→ **TASKS TO COMPLETE**
a – In the awk text, what value must the RS variable be given so that each blank line acts as a record separator?
b – Using the awk text, decide whether each statement agrees with it, answering yes or no and quoting the words that decide it: (i) By default, awk sets both RS and ORS to the newline character. (ii) awk counts the script as one of the command line parameters. (iii) The FNR variable holds the total number of records processed across all input.

→ **TEXT BLOCK**

The RS and ORS variables define how your awk command handles records in the data. By default, awk sets the RS and ORS variables to the newline character which means that each new line of text in the input data stream is a new record

Sometimes, you run into situations where data fields are spread across multiple lines in the data stream

Like an address and phone number, each on a separate line

If you try to read this data using the default FS and RS variable values, awk reads each line as a separate record and interprets each space in the record as a field separator. This is not what you want

To solve this problem, you need to set the FS variable to the newline character. This indicates that each line in the data is a separate field and all the data on a line belongs to the data field and set the RS variable to an empty string. The awk command interprets each blank line as a record separator

$ awk 'BEGIN{FS="\n"; RS=""} {print $1,$3}' addresses

awk command field separator

Awesome! The awk command interpreted each line in the file as a data field and the blank lines as record separators.

Data variables

Besides the built-in variables we’ve seen, awk provides some other built-in variables to help you know what’s going on with your data and extract information from the shell environment

ARGC     The number of command line parameters present

ARGIND     The index in ARGV of the current file being processed

ARGV     An array of command line parameters

ENVIRON     An associative array of the current shell environment variables and their values

ERRNO     The system error if an error occurs when reading or closing input files

FILENAME     The filename of the data file used for input to the awk command

FNR     The current record number in the data file

IGNORECASE     If set to a non-zero value ignores the case of characters in strings used in the awk command

NF     The total number of data fields in the data file

NR     The number of input records processed

You should recognize a few of these variables from previous posts about shell scripting series

The ARGC and ARGV variables allow you to retrieve the number of command line parameters

This can be a little tricky because awk command doesn’t count the script as part of the command line parameters

$ awk 'BEGIN{print ARGC,ARGV[1]}' myfile

awk command arguments

The ENVIRON variable uses an associative array to retrieve shell environment variables like this.

awk command data variables

You can use shell variables without ENVIRON variables like this

$  echo | awk -v home=$HOME '{print "My home is " home}'

awk shell variables

The NF variable allows you to specify the last data field in the record without having to know its position

$ awk 'BEGIN{FS=":"; OFS=":"} {print $1,$NF}' /etc/passwd

awk command NF

The NF variable contains the numerical value of the last data field in the data file. You can then use it as a data field variable by placing a dollar sign in front of it

The FNR and NR variables are similar to each other but slightly different. The FNR variable contains the number of records processed in the current data file. The NR variable contains the total number of records processed.

→ **DATA BLOCK**
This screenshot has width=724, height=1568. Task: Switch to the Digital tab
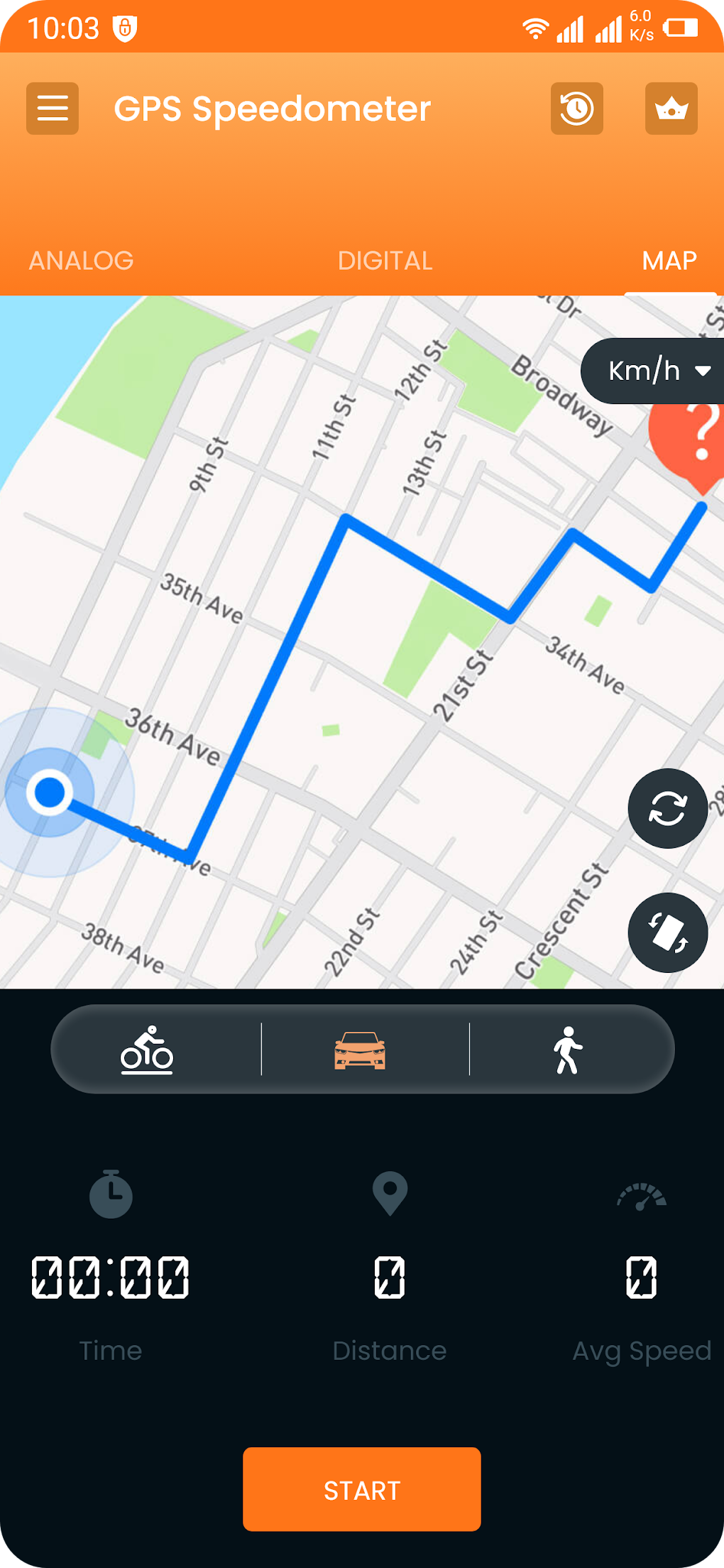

→ **ANSWERS TO THE EXERCISES**
a – An empty string.

b –
(i) Yes: "By default, awk sets the RS and ORS variables to the newline character"
(ii) No: "awk command doesn’t count the script as part of the command line parameters"
(iii) No: "The FNR variable contains the number of records processed in the current data file."